▶ [WHAT YOU SHOULD DO]:
Rewrite the lines below as a numbered list, dropping any blank lines and leaving out the pictures.

▶ [DATA EXTRACT]:
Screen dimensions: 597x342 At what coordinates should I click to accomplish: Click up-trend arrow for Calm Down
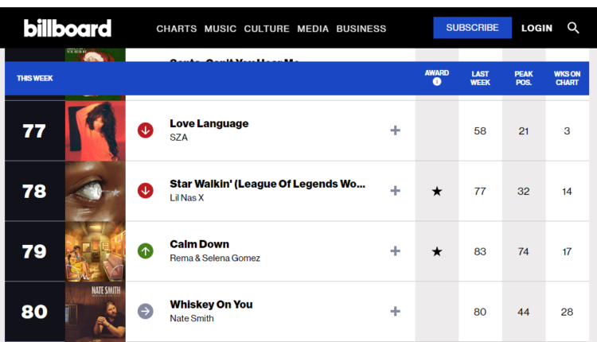146,251
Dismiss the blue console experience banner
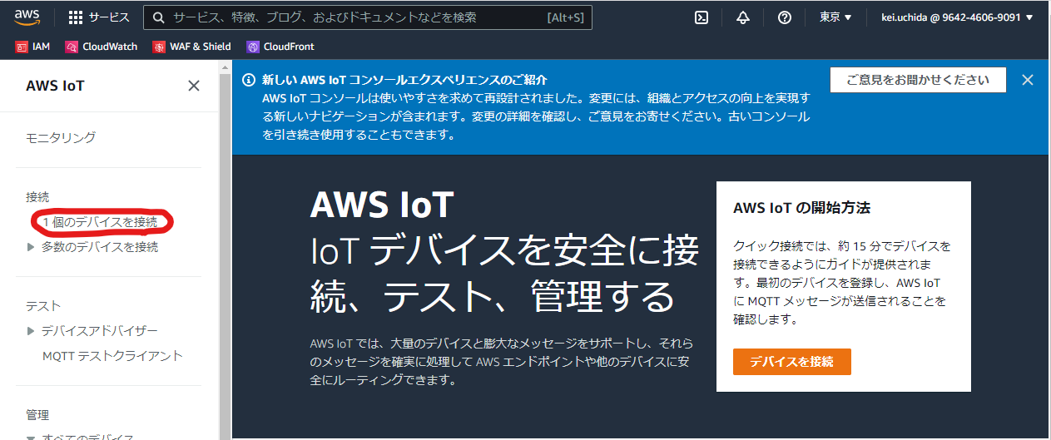 click(1028, 80)
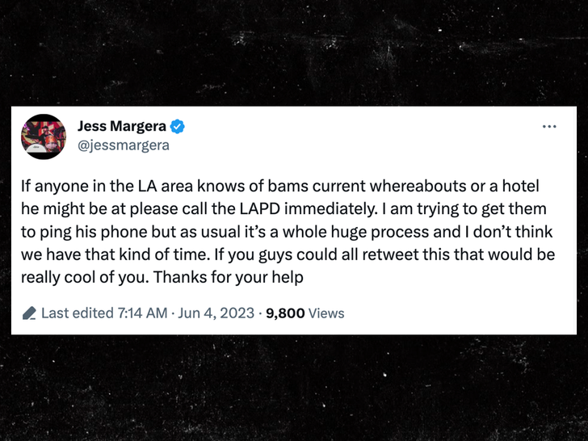This screenshot has width=588, height=441.
Task: Click the "Last edited" label
Action: coord(77,313)
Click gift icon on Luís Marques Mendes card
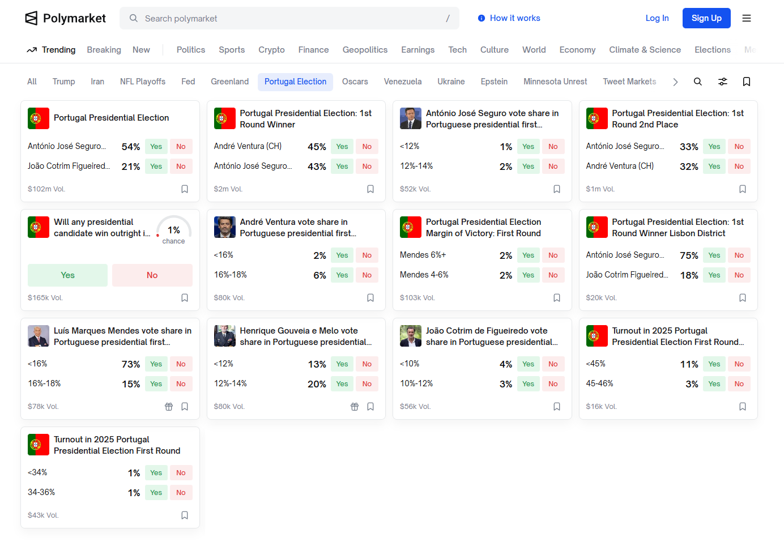 [x=169, y=407]
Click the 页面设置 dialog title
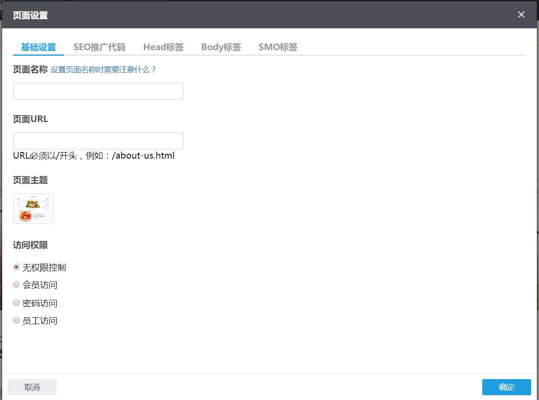Screen dimensions: 539x400 31,15
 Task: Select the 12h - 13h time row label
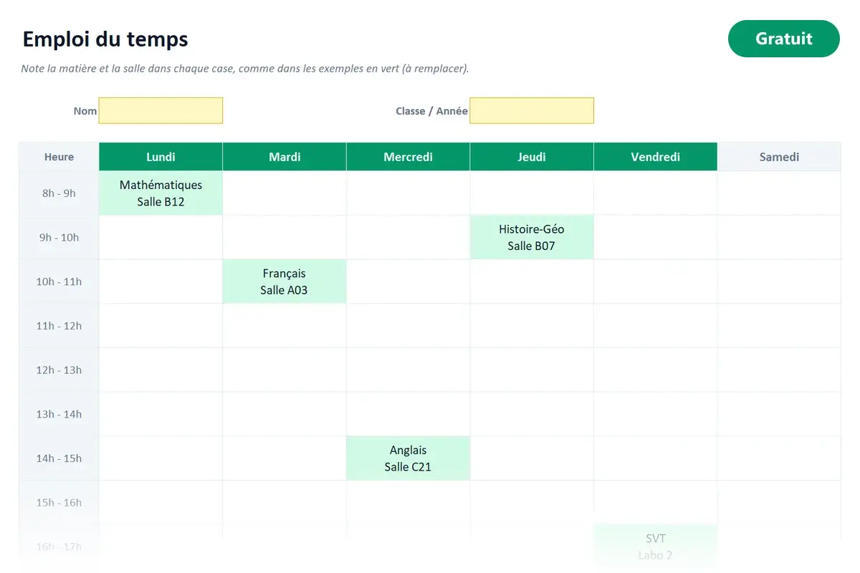[x=59, y=370]
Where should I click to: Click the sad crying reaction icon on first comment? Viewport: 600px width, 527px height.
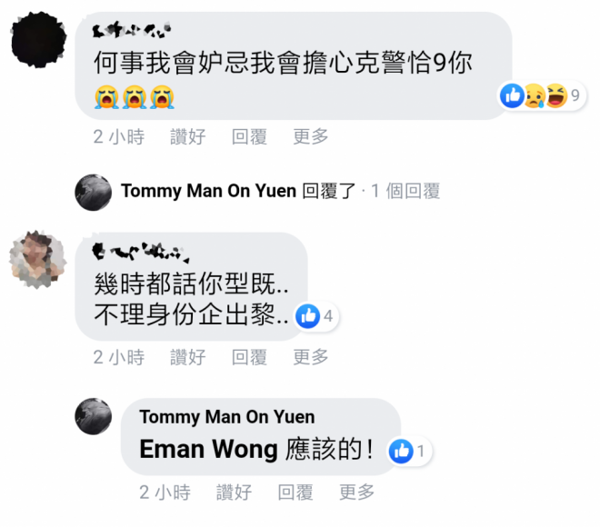[535, 95]
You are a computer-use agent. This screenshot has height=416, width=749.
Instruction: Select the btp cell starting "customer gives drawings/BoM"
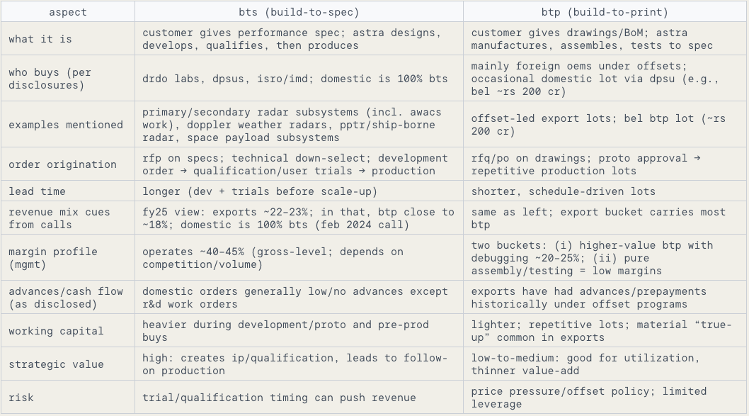point(605,39)
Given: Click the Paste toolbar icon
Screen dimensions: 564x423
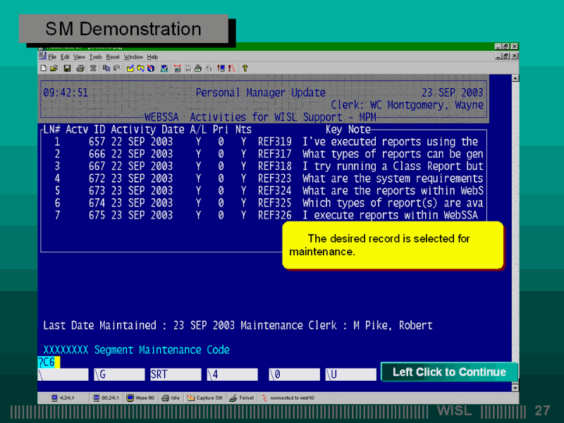Looking at the screenshot, I should 116,68.
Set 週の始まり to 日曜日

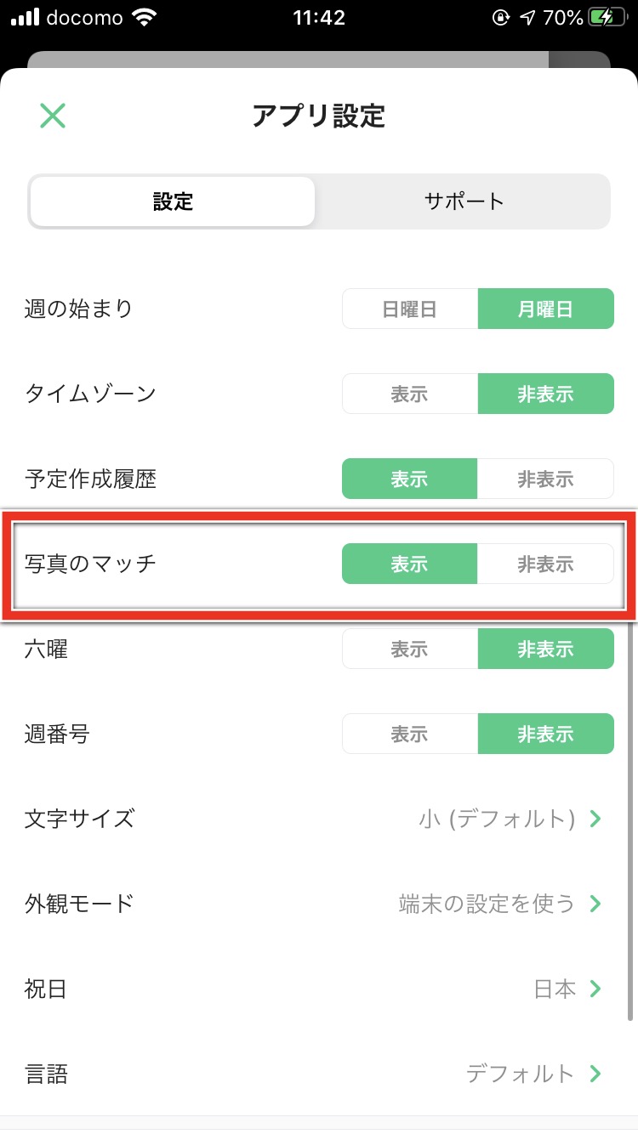click(x=409, y=309)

▶ [REPLY TO THE EXERCISE]:
1. Screen dimensions: 597x342 At what coordinates should I click to accomplish: Click up-trend arrow for Calm Down
2. 146,251
3. Dismiss the blue console experience banner
4.  click(1028, 80)
5. This screenshot has width=588, height=441.
6. Task: Click the "Last edited" label
7. Action: coord(77,313)
8. Click gift icon on Luís Marques Mendes card
9.  [x=169, y=407]
10. Click the 页面设置 dialog title
11. Screen dimensions: 539x400 31,15
12.  Task: Select the 12h - 13h time row label
13. [x=59, y=370]
14. Where should I click to: Click the sad crying reaction icon on first comment? Viewport: 600px width, 527px height.
15. [535, 95]
16. You are a computer-use agent. This screenshot has height=416, width=749.
17. Instruction: Select the btp cell starting "customer gives drawings/BoM"
18. point(605,39)
19. Given: Click the Paste toolbar icon
20. Screen dimensions: 564x423
21. Looking at the screenshot, I should 116,68.
22. Set 週の始まり to 日曜日
23. click(x=409, y=309)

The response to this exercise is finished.